Your instructions:
Retype the entries. Match them exactly.

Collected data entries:
>>>
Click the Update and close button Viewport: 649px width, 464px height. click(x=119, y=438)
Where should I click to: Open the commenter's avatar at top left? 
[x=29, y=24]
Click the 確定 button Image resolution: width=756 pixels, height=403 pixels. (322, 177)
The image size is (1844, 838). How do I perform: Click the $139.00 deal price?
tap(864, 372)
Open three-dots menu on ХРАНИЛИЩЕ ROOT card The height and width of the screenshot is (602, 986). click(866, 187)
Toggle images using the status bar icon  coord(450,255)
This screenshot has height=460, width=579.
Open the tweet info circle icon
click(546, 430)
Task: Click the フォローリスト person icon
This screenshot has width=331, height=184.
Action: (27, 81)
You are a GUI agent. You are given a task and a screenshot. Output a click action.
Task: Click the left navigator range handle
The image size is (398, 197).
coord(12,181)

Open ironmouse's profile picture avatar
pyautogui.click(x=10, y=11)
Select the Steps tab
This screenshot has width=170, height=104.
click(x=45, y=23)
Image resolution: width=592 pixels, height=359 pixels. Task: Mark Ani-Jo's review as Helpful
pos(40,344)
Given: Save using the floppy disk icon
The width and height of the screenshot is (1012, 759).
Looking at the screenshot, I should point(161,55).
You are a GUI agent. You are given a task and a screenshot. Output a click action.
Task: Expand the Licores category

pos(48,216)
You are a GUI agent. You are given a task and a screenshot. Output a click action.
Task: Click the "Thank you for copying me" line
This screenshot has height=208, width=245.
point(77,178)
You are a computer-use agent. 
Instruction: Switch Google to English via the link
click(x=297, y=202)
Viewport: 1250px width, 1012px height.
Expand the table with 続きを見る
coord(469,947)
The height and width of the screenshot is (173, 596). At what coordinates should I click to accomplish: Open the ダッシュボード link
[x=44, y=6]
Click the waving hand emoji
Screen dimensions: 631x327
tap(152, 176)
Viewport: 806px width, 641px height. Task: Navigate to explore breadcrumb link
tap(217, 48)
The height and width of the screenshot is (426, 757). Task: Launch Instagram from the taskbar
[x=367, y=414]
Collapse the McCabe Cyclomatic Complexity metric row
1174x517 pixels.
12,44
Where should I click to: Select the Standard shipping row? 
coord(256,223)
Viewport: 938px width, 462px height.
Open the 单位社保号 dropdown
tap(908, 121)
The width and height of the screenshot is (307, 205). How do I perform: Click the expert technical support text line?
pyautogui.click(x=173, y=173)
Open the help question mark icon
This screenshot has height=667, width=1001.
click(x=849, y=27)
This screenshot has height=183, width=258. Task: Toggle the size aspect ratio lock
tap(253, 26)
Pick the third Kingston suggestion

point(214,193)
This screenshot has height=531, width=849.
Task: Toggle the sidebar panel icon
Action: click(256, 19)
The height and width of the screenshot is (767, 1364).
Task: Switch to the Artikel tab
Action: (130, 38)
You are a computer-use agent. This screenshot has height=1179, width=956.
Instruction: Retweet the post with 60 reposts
<<<
Solution to this problem:
Click the Update and close button Viewport: 649px width, 464px height. click(x=119, y=438)
Where should I click to: Open the commenter's avatar at top left? 
[x=29, y=24]
Click the 確定 button Image resolution: width=756 pixels, height=403 pixels. (322, 177)
The image size is (1844, 838). How do I perform: Click the $139.00 deal price?
tap(864, 372)
Open three-dots menu on ХРАНИЛИЩЕ ROOT card The height and width of the screenshot is (602, 986). click(866, 187)
Toggle images using the status bar icon  coord(450,255)
This screenshot has height=460, width=579.
Open the tweet info circle icon
click(546, 430)
Task: Click the フォローリスト person icon
This screenshot has width=331, height=184.
Action: (27, 81)
You are a GUI agent. You are given a task and a screenshot. Output a click action.
Task: Click the left navigator range handle
The image size is (398, 197).
coord(12,181)

Open ironmouse's profile picture avatar
pyautogui.click(x=10, y=11)
Select the Steps tab
This screenshot has width=170, height=104.
click(x=45, y=23)
Image resolution: width=592 pixels, height=359 pixels. Task: Mark Ani-Jo's review as Helpful
pos(40,344)
Given: Save using the floppy disk icon
The width and height of the screenshot is (1012, 759).
Looking at the screenshot, I should point(161,55).
You are a GUI agent. You are given a task and a screenshot. Output a click action.
Task: Expand the Licores category

pos(48,216)
You are a GUI agent. You are given a task and a screenshot. Output a click action.
Task: Click the "Thank you for copying me" line
This screenshot has height=208, width=245.
point(77,178)
You are a computer-use agent. 
Instruction: Switch Google to English via the link
click(x=297, y=202)
Viewport: 1250px width, 1012px height.
Expand the table with 続きを見る
coord(469,947)
The height and width of the screenshot is (173, 596). At what coordinates should I click to accomplish: Open the ダッシュボード link
[x=44, y=6]
Click the waving hand emoji
Screen dimensions: 631x327
tap(152, 176)
Viewport: 806px width, 641px height. Task: Navigate to explore breadcrumb link
tap(217, 48)
The height and width of the screenshot is (426, 757). Task: Launch Instagram from the taskbar
[x=367, y=414]
Collapse the McCabe Cyclomatic Complexity metric row
1174x517 pixels.
12,44
Where should I click to: Select the Standard shipping row? 
coord(256,223)
Viewport: 938px width, 462px height.
Open the 单位社保号 dropdown
tap(908, 121)
The width and height of the screenshot is (307, 205). How do I perform: Click the expert technical support text line?
pyautogui.click(x=173, y=173)
Open the help question mark icon
This screenshot has height=667, width=1001.
click(x=849, y=27)
This screenshot has height=183, width=258. Task: Toggle the size aspect ratio lock
tap(253, 26)
Pick the third Kingston suggestion

point(214,193)
This screenshot has height=531, width=849.
Task: Toggle the sidebar panel icon
Action: click(256, 19)
The height and width of the screenshot is (767, 1364).
Task: Switch to the Artikel tab
Action: (130, 38)
You are a computer-use agent. This screenshot has height=1179, width=956.
Instruction: Retweet the post with 60 reposts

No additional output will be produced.